災害往復鳩:災害時に起こること『「ガレキ」という言葉』から、平時の社会の課題を考える
民俗学者である川島秀一氏の言葉
いつの世でも、自然災害の後にやって来るのは「人災」であった
この言葉と「平時の不平等・不公正を是正することが最大の防災である」という言葉、考えをもとに、私はthe Letterの記事を書いてきました(書いています)。
自然災害後の人災はなにも特別なことが起こるのではなく、平時の社会にある課題や価値観の延長線上で起こるものであり、地続きであるということ。平時に(実は)すでに起こっている問題が、災害のあとに形を変えて、あるいは、より強い力で人災となって起こるのだと私は考えています。
災害時に起こる具体的かつ(小さなとされる)傷つきを『災害伝書鳩』と称して記事にしましたが、ここから見える平時の社会の課題・価値観について考えてみたいと思います。
「もの」の価値を決める指標・価値観
災害によって被災した「もの」は一様に「ガレキ」と呼ばれるようになると『災害伝書鳩:「ガレキ」という言葉』の記事で書きました。そのことに違和感を抱いた、リアス・アーク美術館の館長であり自らも「被災者」である山内宏泰氏は、「ガレキ」という言葉の意味を調べ、そこに「価値のないもの、つまらないもの」という意味があることを指摘したのもその記事に書いたとおりです。
私は災害支援の経験から、この山内氏の違和感は山内氏だけのものではなく、多くの「被災者」が抱いた違和感だっただろうと感じてきました。そのことは
「ガレキといえど、家の一部、大切なものの一部」
であり
「思い出の品などが出てきたり一見ただのガレキも家の方(漁師)にとっては必要なものもあった」
という事実が、「価値のないもの、つまらないもの」という意味の「ガレキ」となってしまう、されてしまうという状況を想像すれば、容易に理解できるものであるように思います。そう考えると、一様に「ガレキ」と呼ばれ、名付けられることは、「被災者」あるいは、その「もの」の持ち主にとっては生活の証を否定されたことと等しく、傷つく可能性のある行為であり、暴力性をはらんだ行為だと言えるように思います。
こうした行為(現象)は平時の社会においてもよく見られることだと考えます。
たとえば、こどもが大切にしている「もの」を、大人(親)が「つまらないもの」だとしてぞんざいに扱ってしまうといったことは、日常的に(残念ながら)よくあることのように思います。こどもが好きなこと・「もの」を、大人(親)はそんなこと・「もの」とし(まるで「ガレキ」かのように)、「そんなことに時間を費やすくらいなら、将来役に立つことに時間を費やしなさい」と切り捨ててしまったり、「もの」が無形の「もの」を含むとするならば、「そんな「話」はいいから、早く勉強しなさい」などと言ってしまうということはよくある話なのではないでしょうか。

◇ ◇ ◇ ◇ ◇

* [課題の内容]
(1) 「ガレキ」をめぐる文章で、丸括弧の中に書かれている語句は何ですか?同じ語句は一度だけ挙げてください。
(2) 「ガレキ」をめぐる文章を、最後の文の後から書き継いでください。

* [表示情報]
◇ ◇ ◇ ◇ ◇

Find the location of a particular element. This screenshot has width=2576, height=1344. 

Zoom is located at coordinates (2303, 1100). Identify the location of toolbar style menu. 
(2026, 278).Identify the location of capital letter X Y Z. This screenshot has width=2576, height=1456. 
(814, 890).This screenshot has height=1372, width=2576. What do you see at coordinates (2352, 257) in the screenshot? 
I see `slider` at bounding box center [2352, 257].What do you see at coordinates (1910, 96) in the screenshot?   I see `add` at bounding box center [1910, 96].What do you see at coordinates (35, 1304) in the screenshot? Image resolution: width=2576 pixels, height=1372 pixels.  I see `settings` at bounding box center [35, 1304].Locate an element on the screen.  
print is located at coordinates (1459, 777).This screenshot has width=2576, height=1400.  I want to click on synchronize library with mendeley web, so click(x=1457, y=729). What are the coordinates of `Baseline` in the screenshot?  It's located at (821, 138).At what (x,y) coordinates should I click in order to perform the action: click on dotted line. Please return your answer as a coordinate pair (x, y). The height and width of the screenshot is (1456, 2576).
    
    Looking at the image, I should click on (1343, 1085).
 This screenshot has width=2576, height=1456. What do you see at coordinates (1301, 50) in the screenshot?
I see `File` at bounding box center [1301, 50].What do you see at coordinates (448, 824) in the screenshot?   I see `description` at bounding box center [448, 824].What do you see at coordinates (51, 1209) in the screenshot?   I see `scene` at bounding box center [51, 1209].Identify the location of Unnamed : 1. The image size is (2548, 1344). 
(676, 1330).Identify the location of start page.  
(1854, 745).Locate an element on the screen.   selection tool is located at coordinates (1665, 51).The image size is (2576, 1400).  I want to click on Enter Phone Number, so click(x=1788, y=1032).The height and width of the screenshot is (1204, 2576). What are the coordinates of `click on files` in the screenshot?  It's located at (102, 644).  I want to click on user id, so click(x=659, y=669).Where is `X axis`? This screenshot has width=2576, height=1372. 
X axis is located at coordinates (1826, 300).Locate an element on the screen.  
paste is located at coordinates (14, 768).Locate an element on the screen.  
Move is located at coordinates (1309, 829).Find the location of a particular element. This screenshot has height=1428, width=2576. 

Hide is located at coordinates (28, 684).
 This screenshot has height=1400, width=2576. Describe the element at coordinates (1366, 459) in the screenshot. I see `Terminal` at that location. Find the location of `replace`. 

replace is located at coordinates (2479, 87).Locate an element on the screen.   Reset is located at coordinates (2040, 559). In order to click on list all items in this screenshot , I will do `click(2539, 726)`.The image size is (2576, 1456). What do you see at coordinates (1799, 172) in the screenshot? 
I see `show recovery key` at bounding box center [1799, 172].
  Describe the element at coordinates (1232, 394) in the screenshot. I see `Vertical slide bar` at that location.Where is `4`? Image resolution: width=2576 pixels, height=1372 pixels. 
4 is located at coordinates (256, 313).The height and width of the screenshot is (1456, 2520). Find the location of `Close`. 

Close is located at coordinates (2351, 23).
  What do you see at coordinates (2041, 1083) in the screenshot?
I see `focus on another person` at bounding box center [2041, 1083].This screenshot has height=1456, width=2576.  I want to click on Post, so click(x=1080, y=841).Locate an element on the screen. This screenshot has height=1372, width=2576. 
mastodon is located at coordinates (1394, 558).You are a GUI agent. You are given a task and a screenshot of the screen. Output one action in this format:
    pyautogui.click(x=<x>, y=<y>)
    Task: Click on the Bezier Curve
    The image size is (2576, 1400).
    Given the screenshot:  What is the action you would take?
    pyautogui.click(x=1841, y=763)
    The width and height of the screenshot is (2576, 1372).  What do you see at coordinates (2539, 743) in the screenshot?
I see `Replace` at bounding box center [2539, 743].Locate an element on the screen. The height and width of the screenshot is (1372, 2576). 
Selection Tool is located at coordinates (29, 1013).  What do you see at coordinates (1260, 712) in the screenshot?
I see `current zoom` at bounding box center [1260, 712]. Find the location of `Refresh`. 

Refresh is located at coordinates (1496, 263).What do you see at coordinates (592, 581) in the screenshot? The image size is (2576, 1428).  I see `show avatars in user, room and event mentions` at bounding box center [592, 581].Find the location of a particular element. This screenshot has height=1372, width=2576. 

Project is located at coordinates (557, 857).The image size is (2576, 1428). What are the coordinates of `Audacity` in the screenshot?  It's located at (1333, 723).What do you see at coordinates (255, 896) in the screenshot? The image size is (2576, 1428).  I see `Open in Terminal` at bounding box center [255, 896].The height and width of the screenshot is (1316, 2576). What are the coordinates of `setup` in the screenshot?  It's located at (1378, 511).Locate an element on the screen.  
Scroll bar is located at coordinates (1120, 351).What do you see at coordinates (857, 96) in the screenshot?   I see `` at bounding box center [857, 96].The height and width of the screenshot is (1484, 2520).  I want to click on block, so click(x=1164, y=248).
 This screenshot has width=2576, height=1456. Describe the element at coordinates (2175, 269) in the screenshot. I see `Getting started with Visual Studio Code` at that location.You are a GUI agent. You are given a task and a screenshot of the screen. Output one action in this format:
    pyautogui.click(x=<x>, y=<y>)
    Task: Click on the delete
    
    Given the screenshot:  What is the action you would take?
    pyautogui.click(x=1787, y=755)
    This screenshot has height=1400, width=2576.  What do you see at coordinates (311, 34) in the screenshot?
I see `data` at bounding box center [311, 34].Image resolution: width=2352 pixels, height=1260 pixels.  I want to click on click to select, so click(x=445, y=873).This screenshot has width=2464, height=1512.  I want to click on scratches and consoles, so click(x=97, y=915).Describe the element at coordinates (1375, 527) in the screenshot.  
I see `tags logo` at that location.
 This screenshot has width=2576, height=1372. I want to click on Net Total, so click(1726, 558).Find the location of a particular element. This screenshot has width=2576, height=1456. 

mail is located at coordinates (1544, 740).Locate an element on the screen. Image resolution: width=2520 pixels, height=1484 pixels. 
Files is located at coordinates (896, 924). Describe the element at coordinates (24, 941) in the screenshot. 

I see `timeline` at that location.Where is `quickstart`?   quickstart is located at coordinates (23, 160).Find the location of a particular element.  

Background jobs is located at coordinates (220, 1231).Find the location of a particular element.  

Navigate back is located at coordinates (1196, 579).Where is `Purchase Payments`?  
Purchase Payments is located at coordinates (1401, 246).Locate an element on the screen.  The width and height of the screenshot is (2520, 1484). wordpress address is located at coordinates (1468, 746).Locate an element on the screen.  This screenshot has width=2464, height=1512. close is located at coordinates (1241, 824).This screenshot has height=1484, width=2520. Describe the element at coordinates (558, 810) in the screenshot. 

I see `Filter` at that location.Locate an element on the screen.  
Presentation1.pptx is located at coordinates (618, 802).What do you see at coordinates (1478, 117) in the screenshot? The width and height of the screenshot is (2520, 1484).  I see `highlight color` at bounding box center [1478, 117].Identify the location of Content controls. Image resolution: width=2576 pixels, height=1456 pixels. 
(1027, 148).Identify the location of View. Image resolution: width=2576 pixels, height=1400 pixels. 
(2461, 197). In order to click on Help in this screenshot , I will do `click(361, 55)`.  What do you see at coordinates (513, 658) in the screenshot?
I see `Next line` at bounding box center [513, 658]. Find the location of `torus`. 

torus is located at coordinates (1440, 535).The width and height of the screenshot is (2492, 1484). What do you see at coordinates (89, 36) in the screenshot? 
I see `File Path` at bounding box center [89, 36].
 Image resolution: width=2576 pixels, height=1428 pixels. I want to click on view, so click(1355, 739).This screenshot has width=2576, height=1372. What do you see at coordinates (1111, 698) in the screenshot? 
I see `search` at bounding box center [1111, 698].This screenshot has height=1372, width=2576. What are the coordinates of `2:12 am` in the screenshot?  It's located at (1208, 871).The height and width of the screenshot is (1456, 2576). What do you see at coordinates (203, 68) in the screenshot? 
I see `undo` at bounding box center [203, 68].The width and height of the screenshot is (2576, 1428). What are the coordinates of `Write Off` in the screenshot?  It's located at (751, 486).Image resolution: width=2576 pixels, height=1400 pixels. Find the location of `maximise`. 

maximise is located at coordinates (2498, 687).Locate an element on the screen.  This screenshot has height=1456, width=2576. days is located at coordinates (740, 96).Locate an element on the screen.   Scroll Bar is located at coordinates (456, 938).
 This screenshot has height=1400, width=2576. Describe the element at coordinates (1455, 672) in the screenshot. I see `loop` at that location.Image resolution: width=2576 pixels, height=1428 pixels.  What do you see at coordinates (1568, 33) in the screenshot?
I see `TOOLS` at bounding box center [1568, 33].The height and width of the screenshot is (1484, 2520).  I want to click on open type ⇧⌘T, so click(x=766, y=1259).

◇ ◇ ◇ ◇ ◇

* [各課題の解答]
(1) 書いています、実は、小さなとされる、漁師、現象、親、残念ながら、まるで「ガレキ」かのように

(2)
このことは私達(の社会)が「もの」を「市場価値」において(のみ)判断・評価をしてしまいがちであるということや、「役に立つかどうか・使えるかどうか」という指標で(のみ)「もの」の「価値」が決められるということを示しているように私には思え、いわゆる生産性や効率性を重視する社会の姿が浮かび上がってくるようです。
被災した「もの」は、「市場価値」はもちろん(災害の記憶を残すという意味で人を呼ぶものとしては「市場価値」があるのでしょうけど)「役に立つ」ことや「使える」ことはほとんどありません。生産性や効率性という指標においては、「価値のないもの、つまらないもの」であることから、「ガレキ」と呼ばれるのは当然のことなのかもしれません。しかし、「被災者」はそれが「ガレキ」と呼ばれることを確かに拒否し、同時に「ガレキ」ではないとしました。実際に「ガレキ」ではないという事実を含めて考えると、「もの」の「価値」を生産性や効率性で決める社会こそが、「ガレキ」と呼ぶ社会のもととなっているのではないかと私は考えます。
バウンダリーの視点
「もの」の「価値」を生産性や効率性で(のみ)決めてしまう平時の社会が、災害時に「ガレキ」と当たり前に呼ぶようになることと地続きなのではないか、と考えてきましたが、本来「もの」の「価値」というのは、一人ひとりの持ち主が自分の気持ちでもって主体的に決めていいはずだと考えます。誰かにとって「価値」のないものでも、持ち主にとっては「価値」があり、大切なものであるということはいくらでもあるでしょう。そして、「もの」にはその持ち主の記憶や生活の痕跡がこもると考えられるため、「市場価値」としてだけで「もの」の価値が判断されること自体、疑われるべきことであるようにも私は思っています。つまりは、「もの」の「価値」や「もの」をどうするかということは、その「もの」の持ち主次第であり、持ち主の気持ちが尊重される必要があるのだと思います。
このことはバウンダリー(境界線)という概念から整理できるように思います。バウンダリーとは境界線という名の通り、「わたし」と「あなた」との間に引かれる線であり、自分と他者とを区別するための線のことを指します。スクールソーシャルワーカーの鴻巣麻里氏は著書『わたしはわたし。あなたじゃない。10代の心を守る境界線「バウンダリー」の引き方』において、バウンダリーのことを
「わたしはわたし」「あなたはあなた」という心の境界線
としています。そして、バウンダリーは「私が決めていい」ということの積み重ねで守られていくことや、バウンダリーを守るために欠かせないものとして「権利(人権)」と、「同意(相手にYESとNOを表明すること)」とがあると述べています。「心の境界線」というとあいまいなもののように思えてしまうかもしれませんが、「権利」と「同意」という概念からもわかるように、ポイントとなるのは、私のことは私が決めることができるというところにあると私は考えています。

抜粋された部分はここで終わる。